§ Stated goal a: Rewrite the records from the beginning through the line that contains "click(713, 501)", changing "Micro kernel block" to "Micro kernel panel" and keeping everything else the same.

§ Excerpted text:
· · · · · · ·

Apparently, the following appeared in Ramanujan's first letter to GH Hardy.
If $$\psi(p,n)=\int_0^a\phi(p,x)\cos(nx)dx,$$ then $$\frac{\pi}{2}\int_0^a\phi(p,x)\phi(q,nx)dx=\int_0^\infty \psi(q,x)\psi(p,nx)dx$$
I tried proving this, but with not much success. First, I wrote $$\psi(q,x)\psi(p,nx)=\int_0^a\int_0^a\phi(q,u)\phi(p,v)\cos(xu)\cos(nxv)dudv$$ Then I guess we have $$\int_0^\infty\psi(q,x)\psi(p,nx)dx=\int_0^\infty\int_0^a\int_0^a\phi(q,u)\phi(p,v)\cos(xu)\cos(nxv)dudvdx,$$ but this looks just awful. It's hard to believe that expression would somehow reduce to the desired one. If there is a way to go about it like this perhaps it is via some clever substitution or change of variables, but seeing as so little is known about $\phi$, I don't imagine there'd be much to work with.
Does anyone know how to prove Ramanujan's result?
This appears to be just a slight modification of Parseval's theorem for the Fourier cosine transform, which is just the Fourier transform of the even extension of a function.
If the Fourier cosine transform of a function $f$ is defined as $$\hat{f_c} (\omega) = \int_{0}^{\infty} f(t) \cos(\omega t) \, \mathrm dt,$$ then inverse Fourier cosine transform is $$f(x) = \frac{2}{\pi} \int_{0}^{\infty} \hat{f_c}(\omega) \cos(x \omega ) \, \mathrm d \omega. $$
(Some textbooks scale it differently.)
Note that in this particular problem we're dealing with a piecewise-defined function that is zero for $x >a$.
Then, when switching the order of integration can be justified, we have $$\begin{align} \int_{0}^{\infty} \psi(q,x)\psi(p,nx) \, \mathrm dx &= \int_{0}^{\infty}\psi(q,x) \int_{0}^{a} \phi (p,t) \cos (nxt) \, \mathrm d t \, \mathrm dx \\ &= \int_{0}^{a} \phi (p,t) \int_{0}^{\infty} \psi(q,x)\cos (nxt ) \, \mathrm dx \, \mathrm d t \\ &= \frac{\pi}{2}\int_{0}^{a} \phi(p,t) \phi (q,n t) \, \mathrm d t . \end{align}$$

· · · · · · ·

Element and text position data:
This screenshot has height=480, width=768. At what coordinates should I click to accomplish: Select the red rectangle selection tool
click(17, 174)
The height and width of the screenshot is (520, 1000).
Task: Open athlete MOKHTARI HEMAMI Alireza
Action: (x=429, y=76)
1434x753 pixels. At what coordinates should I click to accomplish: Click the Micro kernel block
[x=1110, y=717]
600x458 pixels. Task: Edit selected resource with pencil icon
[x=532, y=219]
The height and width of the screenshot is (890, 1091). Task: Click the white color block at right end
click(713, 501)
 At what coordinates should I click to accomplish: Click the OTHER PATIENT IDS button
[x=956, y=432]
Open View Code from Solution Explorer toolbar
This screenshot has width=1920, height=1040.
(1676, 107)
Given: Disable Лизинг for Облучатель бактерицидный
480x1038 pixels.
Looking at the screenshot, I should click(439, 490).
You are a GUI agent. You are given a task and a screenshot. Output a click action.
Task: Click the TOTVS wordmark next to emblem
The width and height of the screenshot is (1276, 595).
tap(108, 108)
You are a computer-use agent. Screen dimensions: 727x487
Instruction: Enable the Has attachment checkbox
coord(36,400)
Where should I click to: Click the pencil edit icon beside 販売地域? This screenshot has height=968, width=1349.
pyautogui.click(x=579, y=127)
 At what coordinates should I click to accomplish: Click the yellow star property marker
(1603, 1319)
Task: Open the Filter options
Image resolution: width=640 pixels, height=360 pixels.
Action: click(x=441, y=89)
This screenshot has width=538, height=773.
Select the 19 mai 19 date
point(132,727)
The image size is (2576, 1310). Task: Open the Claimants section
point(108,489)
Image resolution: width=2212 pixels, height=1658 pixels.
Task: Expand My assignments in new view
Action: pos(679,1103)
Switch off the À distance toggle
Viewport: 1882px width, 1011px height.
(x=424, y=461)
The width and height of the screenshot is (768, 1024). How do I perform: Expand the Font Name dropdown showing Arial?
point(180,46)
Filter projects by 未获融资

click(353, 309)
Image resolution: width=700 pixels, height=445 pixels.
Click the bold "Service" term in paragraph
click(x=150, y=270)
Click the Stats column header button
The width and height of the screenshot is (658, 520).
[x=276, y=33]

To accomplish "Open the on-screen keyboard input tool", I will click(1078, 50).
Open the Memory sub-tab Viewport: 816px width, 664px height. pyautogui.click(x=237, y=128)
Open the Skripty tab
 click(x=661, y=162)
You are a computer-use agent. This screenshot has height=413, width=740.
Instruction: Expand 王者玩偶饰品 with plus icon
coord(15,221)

· · · · · · ·

§ Stated goal b: Translate this sentence from the thread on Ramanujan's integral identity into Spanish: "Note that in this particular problem we're dealing with a piecewise-defined function that is zero for $x >a$."

§ Written solution a:
This screenshot has height=480, width=768. At what coordinates should I click to accomplish: Select the red rectangle selection tool
click(17, 174)
The height and width of the screenshot is (520, 1000).
Task: Open athlete MOKHTARI HEMAMI Alireza
Action: (x=429, y=76)
1434x753 pixels. At what coordinates should I click to accomplish: Click the Micro kernel panel
[x=1110, y=717]
600x458 pixels. Task: Edit selected resource with pencil icon
[x=532, y=219]
The height and width of the screenshot is (890, 1091). Task: Click the white color block at right end
click(713, 501)

§ Written solution b: Observa que en este problema en particular estamos tratando con una función definida a trozos que es cero para $x >a$.